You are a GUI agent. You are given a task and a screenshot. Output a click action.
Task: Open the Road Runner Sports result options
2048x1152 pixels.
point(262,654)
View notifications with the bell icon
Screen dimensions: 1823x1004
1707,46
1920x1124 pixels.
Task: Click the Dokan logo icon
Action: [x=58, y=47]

● **EXERCISE GOAL**: Please restate the records word for word. Go from the first line to the line with "Task: Open the" and include both.

● **ANSWER BOX**:
You are a GUI agent. You are given a task and a screenshot. Output a click action.
Task: Open the Road Runner Sports result options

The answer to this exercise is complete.